> **Description of the task**:
What appears from the first line of the data below through the line containing "Click the highlighted", both included, should be copied exactly, and nothing else.
=== Source information ===
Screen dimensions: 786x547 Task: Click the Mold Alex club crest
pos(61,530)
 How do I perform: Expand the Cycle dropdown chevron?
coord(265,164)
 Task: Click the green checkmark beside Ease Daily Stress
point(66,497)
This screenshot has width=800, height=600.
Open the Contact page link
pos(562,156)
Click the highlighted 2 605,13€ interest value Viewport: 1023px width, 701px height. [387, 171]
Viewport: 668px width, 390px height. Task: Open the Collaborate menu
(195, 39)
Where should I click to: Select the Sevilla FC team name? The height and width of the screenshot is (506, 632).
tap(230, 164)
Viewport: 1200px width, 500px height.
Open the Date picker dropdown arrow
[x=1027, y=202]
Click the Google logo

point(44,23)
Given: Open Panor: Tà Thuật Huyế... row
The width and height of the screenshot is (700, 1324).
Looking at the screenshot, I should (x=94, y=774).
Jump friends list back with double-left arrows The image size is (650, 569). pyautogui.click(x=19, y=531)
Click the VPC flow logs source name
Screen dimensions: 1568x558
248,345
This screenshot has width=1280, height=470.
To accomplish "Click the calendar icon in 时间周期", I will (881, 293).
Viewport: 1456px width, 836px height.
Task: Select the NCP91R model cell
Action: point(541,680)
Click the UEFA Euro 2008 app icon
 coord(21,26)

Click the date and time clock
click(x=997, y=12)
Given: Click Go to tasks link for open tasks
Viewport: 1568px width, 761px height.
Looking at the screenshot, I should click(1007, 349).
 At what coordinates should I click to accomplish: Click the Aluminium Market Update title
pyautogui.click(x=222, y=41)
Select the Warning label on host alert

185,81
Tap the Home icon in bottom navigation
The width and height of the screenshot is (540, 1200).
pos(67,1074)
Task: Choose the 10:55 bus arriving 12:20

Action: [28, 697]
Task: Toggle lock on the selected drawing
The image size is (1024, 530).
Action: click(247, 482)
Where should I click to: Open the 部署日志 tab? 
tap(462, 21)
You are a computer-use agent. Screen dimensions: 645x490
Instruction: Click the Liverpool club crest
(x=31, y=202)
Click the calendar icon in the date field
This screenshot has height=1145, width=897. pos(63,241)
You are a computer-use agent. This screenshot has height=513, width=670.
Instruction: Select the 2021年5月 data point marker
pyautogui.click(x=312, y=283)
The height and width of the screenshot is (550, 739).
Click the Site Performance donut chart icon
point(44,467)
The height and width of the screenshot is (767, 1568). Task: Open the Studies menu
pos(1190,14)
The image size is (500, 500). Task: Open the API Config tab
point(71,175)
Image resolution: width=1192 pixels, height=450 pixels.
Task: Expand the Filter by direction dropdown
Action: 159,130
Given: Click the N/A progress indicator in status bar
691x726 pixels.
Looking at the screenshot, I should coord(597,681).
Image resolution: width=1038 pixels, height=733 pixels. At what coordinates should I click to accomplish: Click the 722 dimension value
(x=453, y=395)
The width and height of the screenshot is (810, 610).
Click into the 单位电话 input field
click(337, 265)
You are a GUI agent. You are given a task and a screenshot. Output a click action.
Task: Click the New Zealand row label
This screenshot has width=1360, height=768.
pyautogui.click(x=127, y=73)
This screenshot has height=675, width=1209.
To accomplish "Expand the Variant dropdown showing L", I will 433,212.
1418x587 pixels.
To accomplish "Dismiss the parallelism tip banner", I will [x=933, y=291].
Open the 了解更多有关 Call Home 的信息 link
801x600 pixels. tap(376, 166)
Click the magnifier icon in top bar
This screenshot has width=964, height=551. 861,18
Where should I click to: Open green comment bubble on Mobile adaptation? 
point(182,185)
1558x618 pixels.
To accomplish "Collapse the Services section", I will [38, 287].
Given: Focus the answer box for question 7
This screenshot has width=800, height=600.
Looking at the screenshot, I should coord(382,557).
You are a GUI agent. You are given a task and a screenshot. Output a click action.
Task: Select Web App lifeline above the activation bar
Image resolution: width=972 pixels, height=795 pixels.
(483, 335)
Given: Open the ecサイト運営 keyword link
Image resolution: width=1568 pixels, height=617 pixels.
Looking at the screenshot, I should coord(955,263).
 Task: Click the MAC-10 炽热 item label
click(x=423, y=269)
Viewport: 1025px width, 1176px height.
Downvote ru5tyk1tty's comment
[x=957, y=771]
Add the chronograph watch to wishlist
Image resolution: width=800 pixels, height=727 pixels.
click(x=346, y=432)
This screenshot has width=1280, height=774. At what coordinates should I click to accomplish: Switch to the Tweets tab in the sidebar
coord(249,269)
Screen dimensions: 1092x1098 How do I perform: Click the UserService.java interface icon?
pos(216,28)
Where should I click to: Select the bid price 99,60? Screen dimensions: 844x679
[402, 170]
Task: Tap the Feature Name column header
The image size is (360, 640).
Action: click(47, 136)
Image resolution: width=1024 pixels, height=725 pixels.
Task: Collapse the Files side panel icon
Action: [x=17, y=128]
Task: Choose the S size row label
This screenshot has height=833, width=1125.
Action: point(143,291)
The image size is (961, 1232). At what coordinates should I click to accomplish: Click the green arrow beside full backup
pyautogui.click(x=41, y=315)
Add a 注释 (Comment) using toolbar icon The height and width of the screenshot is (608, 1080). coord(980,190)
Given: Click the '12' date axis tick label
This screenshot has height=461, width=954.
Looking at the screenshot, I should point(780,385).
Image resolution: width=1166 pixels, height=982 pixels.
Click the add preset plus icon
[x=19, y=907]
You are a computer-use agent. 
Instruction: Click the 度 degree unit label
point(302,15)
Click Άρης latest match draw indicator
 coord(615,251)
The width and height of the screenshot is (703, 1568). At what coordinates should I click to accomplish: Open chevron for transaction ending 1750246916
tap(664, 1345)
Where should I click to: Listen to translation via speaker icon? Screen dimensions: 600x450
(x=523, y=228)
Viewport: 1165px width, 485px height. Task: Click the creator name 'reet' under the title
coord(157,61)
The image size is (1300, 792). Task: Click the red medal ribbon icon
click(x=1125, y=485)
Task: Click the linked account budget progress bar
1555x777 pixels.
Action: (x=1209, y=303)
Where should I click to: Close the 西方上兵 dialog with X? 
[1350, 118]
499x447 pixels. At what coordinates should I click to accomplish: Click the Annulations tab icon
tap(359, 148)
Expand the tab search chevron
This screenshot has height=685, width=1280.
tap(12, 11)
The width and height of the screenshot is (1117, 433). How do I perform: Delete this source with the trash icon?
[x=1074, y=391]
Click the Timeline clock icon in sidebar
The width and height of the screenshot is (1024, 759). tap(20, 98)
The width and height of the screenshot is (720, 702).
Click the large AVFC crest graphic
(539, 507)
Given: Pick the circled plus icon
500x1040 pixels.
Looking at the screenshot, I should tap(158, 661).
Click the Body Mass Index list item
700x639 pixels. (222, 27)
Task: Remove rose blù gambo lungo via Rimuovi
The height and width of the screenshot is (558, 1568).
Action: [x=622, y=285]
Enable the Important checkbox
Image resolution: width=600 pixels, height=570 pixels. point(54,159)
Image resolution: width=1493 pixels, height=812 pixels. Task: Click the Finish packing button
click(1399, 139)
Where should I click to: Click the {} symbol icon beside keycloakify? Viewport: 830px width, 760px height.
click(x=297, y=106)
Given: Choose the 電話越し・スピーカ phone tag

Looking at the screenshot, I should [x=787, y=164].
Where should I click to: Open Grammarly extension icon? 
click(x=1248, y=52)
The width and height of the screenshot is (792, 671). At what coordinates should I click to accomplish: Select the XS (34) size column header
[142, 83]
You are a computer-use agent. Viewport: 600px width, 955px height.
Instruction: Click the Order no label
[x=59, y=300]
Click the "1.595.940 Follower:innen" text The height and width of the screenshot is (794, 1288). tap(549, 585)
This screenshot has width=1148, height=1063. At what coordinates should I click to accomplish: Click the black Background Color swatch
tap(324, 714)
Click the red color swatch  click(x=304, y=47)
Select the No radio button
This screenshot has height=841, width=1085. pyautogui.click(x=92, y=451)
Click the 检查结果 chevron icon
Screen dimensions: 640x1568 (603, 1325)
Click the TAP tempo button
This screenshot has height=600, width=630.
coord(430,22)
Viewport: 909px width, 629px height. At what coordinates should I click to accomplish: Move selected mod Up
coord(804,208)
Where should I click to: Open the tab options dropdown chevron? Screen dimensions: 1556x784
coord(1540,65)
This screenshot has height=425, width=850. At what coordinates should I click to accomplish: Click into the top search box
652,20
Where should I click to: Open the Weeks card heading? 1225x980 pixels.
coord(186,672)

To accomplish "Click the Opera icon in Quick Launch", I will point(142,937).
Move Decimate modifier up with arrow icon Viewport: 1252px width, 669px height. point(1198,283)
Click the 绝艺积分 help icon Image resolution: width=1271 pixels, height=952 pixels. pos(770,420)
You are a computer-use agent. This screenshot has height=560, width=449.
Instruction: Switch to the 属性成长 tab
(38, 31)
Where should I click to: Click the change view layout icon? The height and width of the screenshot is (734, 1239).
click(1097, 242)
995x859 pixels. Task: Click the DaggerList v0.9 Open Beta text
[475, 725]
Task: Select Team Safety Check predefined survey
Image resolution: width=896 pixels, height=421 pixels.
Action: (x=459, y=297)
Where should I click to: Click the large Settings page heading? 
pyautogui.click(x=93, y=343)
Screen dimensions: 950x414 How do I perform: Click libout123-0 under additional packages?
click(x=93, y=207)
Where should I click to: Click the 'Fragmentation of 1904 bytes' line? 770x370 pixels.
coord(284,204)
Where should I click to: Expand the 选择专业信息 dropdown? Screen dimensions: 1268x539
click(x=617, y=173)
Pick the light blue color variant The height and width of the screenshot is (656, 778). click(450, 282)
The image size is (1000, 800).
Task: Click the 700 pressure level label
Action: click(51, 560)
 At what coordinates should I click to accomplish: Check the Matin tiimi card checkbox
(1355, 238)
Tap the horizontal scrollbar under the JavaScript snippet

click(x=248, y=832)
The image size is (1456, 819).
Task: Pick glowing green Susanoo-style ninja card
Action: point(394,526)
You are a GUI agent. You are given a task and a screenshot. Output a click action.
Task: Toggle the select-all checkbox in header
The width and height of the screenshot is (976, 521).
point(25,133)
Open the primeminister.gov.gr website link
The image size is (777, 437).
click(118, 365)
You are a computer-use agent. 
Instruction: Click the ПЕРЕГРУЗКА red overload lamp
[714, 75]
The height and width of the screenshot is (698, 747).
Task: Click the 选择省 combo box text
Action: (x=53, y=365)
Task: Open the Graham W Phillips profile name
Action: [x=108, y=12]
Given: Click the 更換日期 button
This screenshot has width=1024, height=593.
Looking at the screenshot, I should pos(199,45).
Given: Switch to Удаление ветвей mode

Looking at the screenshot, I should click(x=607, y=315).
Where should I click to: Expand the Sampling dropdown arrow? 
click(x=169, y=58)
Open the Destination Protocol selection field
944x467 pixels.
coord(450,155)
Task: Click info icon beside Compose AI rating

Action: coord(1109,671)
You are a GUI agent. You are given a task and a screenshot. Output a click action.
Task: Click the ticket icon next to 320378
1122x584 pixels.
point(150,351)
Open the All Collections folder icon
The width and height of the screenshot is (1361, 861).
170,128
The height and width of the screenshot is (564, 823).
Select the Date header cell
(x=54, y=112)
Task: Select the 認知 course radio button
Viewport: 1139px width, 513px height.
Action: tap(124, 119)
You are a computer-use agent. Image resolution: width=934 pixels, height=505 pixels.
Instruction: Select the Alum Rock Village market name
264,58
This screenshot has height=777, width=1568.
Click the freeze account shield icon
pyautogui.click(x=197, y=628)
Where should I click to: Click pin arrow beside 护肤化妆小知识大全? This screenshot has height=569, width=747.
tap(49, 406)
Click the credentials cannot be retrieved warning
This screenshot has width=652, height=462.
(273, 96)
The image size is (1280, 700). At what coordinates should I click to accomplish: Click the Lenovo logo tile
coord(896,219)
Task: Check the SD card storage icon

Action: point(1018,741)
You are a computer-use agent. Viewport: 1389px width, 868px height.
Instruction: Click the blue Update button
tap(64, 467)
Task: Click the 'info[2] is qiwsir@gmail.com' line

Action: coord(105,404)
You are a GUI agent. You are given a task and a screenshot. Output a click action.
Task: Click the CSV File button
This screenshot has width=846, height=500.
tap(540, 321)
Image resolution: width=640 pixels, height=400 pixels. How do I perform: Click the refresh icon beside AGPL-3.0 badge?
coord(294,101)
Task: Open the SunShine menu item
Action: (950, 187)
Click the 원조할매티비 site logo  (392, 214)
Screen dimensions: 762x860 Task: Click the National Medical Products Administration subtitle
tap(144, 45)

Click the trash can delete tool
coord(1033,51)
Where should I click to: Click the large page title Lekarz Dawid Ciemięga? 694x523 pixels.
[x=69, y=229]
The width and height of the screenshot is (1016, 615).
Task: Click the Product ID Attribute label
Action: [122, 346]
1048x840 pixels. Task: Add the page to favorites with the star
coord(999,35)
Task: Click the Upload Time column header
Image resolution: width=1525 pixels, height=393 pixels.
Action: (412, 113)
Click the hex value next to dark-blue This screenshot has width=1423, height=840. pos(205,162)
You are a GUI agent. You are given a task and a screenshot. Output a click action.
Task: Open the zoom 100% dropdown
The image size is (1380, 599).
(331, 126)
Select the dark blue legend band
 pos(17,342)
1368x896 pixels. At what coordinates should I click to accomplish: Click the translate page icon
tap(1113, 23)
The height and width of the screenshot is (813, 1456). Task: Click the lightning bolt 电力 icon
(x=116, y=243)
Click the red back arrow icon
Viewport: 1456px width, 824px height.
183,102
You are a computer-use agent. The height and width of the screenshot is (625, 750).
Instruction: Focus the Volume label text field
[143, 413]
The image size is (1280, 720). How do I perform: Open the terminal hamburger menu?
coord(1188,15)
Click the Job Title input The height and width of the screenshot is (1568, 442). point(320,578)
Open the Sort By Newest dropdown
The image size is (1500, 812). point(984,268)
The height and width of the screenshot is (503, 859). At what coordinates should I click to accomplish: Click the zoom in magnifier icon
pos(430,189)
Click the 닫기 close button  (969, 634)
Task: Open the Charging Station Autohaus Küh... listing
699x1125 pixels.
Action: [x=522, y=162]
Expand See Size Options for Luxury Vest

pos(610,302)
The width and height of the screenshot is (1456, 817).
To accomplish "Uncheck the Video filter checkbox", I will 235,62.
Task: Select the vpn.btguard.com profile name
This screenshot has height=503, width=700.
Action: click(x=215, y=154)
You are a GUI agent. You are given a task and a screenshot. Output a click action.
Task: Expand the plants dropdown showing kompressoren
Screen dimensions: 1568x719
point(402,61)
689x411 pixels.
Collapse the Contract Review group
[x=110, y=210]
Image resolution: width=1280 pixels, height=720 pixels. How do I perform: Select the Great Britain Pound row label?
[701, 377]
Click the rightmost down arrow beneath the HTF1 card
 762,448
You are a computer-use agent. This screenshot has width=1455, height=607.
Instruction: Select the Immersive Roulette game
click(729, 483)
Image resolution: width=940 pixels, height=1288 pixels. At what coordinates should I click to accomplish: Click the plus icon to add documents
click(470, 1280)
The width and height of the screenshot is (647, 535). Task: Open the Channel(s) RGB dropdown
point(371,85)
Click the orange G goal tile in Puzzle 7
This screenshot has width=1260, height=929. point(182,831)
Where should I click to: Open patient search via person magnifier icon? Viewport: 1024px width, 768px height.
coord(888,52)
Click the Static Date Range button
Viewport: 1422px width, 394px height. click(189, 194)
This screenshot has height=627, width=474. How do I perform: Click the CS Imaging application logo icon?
===
> **Solution below**:
Screen dimensions: 786x547 Task: Click the Mold Alex club crest
pos(61,530)
 How do I perform: Expand the Cycle dropdown chevron?
coord(265,164)
 Task: Click the green checkmark beside Ease Daily Stress
point(66,497)
This screenshot has width=800, height=600.
Open the Contact page link
pos(562,156)
Click the highlighted 2 605,13€ interest value Viewport: 1023px width, 701px height. [387, 171]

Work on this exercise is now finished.